The article refers to a federal Department of Housing and Urban Development. plan to raze four of the largest and most successful public housing units in New Orleans, even though the City cannot house its population 16 months after Hurricaine Katrina. The project's goal seems to be "relieving the entrenched poverty of the City's urban slums."
Five thousand units of public housing will be replaced with a range of privately owned "mixed income" developments.
"Residents suspect a sinister agenda is at work here."
The article goes on to explain the history of post-war public housing in New Orleans. Originally comprised of the most habitably designed New Urbanism style projects, the 1950s public housing communities in New Orleans were originally afforded quality nursery schools, recreation facilities, and access to public health care. But they were victimized by the region's racist politics and, as the whites fled to the suburbs, the poor blacks remaining in the housing projects had their quality of life provisions stripped away.
The deterioration continued until, by 2002, the City of New Orleans handed over their housing projects' control to the federal Bureau of Housing and Urban Development.
Today, the richly landscaped gardens are gone. Many of the lawns have been paved over and replaced by basketball courts. Huge garbage bins, some with fading paintings of balloons, are scattered across decaying lots. Towering floodlights illuminate forbidding concrete pathways.
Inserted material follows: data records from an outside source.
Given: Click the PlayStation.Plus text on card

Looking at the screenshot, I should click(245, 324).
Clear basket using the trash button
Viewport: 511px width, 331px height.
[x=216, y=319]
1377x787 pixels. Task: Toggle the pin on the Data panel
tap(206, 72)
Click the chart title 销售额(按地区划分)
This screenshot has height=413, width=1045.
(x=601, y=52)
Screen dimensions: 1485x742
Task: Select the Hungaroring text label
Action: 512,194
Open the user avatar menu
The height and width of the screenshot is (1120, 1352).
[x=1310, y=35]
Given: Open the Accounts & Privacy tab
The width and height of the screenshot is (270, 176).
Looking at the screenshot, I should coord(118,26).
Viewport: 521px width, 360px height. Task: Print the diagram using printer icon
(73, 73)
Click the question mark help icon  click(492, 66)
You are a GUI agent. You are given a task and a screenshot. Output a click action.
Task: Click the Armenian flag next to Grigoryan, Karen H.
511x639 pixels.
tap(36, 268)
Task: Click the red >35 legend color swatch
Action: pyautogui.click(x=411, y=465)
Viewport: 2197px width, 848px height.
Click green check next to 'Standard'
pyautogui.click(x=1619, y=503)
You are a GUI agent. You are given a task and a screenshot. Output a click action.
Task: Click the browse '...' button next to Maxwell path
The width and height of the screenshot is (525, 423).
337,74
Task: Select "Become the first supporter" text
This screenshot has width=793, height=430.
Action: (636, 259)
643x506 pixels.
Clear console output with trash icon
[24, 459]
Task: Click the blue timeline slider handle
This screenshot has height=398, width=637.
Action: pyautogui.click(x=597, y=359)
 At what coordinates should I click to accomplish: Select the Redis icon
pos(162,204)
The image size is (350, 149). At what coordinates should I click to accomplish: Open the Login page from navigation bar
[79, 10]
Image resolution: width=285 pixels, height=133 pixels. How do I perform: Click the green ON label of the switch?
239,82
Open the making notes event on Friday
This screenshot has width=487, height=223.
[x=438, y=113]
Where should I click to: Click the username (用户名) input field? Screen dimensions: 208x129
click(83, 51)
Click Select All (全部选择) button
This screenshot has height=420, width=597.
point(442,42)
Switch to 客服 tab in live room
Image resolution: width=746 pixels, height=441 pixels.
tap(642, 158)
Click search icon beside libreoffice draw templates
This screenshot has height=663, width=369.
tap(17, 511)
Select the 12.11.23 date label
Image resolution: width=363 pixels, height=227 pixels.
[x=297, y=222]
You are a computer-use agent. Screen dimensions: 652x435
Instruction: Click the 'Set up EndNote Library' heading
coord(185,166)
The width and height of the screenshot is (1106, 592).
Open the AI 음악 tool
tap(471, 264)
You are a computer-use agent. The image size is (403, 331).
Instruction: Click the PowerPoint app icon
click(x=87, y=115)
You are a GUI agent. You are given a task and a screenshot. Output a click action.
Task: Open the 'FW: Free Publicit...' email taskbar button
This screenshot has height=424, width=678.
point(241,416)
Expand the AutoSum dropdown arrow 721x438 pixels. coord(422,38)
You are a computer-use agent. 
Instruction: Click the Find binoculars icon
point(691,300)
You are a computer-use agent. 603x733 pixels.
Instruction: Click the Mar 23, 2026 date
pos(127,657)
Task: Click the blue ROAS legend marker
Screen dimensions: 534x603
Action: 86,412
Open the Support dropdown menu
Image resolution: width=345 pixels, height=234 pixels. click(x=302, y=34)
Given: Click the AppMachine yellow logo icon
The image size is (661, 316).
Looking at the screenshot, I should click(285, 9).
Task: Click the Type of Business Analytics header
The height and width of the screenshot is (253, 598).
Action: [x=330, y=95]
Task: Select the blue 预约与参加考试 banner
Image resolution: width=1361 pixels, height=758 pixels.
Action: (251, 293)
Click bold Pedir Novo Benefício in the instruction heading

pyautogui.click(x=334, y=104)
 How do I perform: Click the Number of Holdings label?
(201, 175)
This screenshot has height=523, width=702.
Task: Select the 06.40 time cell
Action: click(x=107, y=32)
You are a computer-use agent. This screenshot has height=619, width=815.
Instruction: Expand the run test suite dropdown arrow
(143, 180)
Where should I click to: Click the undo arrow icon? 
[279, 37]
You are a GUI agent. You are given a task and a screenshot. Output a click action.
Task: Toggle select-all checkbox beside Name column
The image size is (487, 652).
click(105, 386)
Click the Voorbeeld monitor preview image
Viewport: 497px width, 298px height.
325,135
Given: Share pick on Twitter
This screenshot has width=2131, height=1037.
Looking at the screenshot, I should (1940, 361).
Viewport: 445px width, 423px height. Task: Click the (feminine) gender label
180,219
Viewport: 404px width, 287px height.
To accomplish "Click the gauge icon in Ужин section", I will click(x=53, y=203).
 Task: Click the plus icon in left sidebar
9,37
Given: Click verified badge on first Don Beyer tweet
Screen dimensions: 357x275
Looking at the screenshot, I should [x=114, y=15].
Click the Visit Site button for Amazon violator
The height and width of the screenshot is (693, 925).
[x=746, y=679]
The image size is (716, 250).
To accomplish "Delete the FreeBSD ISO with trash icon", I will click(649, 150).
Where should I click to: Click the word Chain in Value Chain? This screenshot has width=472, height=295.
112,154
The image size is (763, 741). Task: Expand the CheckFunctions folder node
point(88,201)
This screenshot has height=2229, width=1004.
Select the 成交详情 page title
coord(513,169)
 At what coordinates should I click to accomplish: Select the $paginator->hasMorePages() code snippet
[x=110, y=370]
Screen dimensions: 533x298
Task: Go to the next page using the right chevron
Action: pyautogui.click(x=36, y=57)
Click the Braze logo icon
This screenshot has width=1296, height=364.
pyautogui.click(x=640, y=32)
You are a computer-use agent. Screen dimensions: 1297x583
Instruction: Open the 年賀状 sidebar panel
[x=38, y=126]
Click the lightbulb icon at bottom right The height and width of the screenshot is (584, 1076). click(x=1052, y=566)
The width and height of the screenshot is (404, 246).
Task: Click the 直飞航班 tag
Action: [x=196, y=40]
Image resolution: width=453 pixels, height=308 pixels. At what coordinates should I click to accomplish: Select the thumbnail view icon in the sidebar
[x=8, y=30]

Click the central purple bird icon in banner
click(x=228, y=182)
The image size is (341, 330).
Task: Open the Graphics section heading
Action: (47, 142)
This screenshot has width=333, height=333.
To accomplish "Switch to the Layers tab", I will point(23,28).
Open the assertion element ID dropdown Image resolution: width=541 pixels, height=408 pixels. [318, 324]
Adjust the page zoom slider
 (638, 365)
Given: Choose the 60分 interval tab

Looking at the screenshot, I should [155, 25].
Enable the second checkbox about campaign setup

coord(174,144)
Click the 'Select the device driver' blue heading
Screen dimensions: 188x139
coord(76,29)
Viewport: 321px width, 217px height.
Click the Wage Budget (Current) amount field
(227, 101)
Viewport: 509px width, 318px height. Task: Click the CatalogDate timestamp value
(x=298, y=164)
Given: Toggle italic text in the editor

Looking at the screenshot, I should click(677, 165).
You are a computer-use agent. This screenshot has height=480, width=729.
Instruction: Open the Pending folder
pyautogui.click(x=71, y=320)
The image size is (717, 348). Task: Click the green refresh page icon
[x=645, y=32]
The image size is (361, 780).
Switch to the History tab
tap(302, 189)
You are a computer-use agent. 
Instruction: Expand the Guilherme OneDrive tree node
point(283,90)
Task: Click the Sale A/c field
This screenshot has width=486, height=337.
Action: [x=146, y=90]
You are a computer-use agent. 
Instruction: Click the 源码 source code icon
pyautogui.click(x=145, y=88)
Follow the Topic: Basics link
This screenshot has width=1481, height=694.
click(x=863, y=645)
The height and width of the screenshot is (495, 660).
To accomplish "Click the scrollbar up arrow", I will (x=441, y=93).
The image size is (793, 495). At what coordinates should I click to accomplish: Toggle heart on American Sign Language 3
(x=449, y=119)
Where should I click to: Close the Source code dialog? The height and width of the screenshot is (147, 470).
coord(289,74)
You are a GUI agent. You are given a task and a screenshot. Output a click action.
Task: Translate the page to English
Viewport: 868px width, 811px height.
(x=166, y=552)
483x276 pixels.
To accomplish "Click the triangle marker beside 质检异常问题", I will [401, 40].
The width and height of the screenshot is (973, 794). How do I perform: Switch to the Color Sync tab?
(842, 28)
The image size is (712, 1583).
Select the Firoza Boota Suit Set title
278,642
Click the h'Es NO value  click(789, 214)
The article ends rather abruptly on a note of frustration with the New Orleans planners. They are unwilling to compel funders to piece the city back together, and are willing to accept development models that "replace one vision of social isolation with another." The colors and materials may change, outside money will be spent on develpment, but the communities are going to be designed to be cut off from the lifeblood of the urban centers.